My uneducated thought process here is that the antagonistic effect for that break period may allow the effective resupply of dopamine which will be available for the next session?

I ask simply as my experience indicates some sort of noticeable action here then without the Seroquel, but i may be very wrong here so feel free to wack this post if its not true and might be misleading. I know this thread needs careful management of the facts. Cheers.
 
This study - "Minocycline attenuates subjective rewarding effects of dextroamphetamine in humans" says, that among those attenuated effects were "High", "Drug Sgtrength" and "Good effect". Not sure what is left. Improved focus/concentration? The study didn't measure it.


blight12, what dose of Seroquel are you taking that results in this kind of effect?
 
^^ Quite low relative to the dose range. I usually take it daily for sleep at 300mg since I have reasons to avoid the usual addictive sleep aids but still needed a strong one.

For those methamp break days I usually only need 150mg since by that point your body is so drained and tired, this dose is enough to kill the amps and bring on sleep. Higher doses i found to strong causing an uncomfortable scary sensation of falling unconscious in a bad way and you tend to fight it out of fear.
 
Whoah, both are high to my standards. Never had this drug prescribed so i don't know the typical dose ranges, but even 25-50 gives me a solid hang-over feeling next morning if i take it for sleep. And 12.5mg is enough for a mild sleep inducing effect.

There was some speculation on using Seroquel on nights before amphetamine. The logic was to 'give receptors some rest' bu blocking them and was quickly refuted by forum members. But i still keep seeing those anecdotes of potentiated effects of amphetamines after a night on Seroquel. So, who knows?
 
Whoah, both are high to my standards. Never had this drug prescribed so i don't know the typical dose ranges, but even 25-50 gives me a solid hang-over feeling next morning if i take it for sleep. And 12.5mg is enough for a mild sleep inducing effect.

There was some speculation on using Seroquel on nights before amphetamine. The logic was to 'give receptors some rest' bu blocking them and was quickly refuted by forum members. But i still keep seeing those anecdotes of potentiated effects of amphetamines after a night on Seroquel. So, who knows?

It's possible those reports stem simply from the contrast enhanced effect of transitioning from an anti-psychotic to a stimulated state.
 
Whoah, both are high to my standards. Never had this drug prescribed so i don't know the typical dose ranges, but even 25-50 gives me a solid hang-over feeling next morning if i take it for sleep. And 12.5mg is enough for a mild sleep inducing effect.

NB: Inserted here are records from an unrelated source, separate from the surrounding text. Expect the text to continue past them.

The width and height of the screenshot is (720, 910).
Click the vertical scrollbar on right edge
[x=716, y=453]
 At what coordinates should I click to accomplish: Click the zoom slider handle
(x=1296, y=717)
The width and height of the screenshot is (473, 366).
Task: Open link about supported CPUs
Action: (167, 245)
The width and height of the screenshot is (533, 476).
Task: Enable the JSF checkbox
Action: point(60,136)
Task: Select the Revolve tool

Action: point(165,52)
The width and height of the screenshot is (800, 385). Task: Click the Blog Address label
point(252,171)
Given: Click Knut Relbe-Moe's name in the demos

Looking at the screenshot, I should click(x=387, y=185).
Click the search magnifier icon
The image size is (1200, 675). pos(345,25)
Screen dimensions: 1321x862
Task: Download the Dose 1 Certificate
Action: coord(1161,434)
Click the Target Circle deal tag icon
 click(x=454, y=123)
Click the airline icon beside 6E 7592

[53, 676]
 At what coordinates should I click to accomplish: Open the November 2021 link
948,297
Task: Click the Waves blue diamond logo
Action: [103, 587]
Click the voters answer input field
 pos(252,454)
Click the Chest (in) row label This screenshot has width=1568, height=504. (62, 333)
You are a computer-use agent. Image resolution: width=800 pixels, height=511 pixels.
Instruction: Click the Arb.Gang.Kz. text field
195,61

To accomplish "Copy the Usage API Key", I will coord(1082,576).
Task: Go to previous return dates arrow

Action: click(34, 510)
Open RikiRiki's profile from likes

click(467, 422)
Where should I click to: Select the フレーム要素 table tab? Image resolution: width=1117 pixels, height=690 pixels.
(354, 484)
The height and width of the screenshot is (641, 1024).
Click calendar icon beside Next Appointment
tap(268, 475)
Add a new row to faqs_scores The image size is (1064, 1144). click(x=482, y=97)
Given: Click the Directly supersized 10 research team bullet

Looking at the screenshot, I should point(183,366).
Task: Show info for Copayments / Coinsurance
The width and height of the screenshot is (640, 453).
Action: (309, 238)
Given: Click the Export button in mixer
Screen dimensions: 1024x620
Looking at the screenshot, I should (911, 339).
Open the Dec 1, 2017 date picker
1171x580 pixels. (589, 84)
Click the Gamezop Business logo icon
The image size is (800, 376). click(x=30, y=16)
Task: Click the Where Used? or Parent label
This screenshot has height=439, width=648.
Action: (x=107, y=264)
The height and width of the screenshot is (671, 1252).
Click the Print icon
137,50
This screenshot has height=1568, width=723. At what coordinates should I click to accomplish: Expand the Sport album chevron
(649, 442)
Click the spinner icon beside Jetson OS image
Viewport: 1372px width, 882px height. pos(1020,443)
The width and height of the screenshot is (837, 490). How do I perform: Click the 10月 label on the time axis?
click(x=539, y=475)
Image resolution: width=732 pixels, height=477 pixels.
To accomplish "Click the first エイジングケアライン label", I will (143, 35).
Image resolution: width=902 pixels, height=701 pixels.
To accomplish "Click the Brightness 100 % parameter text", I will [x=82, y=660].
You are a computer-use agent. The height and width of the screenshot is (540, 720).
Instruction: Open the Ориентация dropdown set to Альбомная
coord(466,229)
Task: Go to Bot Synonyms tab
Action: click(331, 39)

There was some speculation on using Seroquel on nights before amphetamine. The logic was to 'give receptors some rest' bu blocking them and was quickly refuted by forum members. But i still keep seeing those anecdotes of potentiated effects of amphetamines after a night on Seroquel. So, who knows?

Yeah i have often need higher doses for effect with most drugs. From 50mg was tested and didn't do a thing for me until about 150 or so. I know many others get strong effects at those low doses for sleep. Also since only antihystamine action is taking place at those doses and the antipshychotic blockade action at higher doses like my own, may mean that its that action that helps me the most to sleep, possibly due to the SNS blockade since I have anxiety issues thus the sleep problems.

Well thats very interesting as i did not know others have mentioned or experienced this positive effect. Based on my experience the "'give receptors some rest'" was pretty much the logic i thought as the way to explain this.

The contrast as mentioned above also makes sense. I however usually sleep until the Seroquel no longer has any effect and dont feel any of the usually reported downsides or negatives during the day after awaking. I would then redose methamp about 9 hours after the Seroquel was no longer in effect and still experience the increased effects.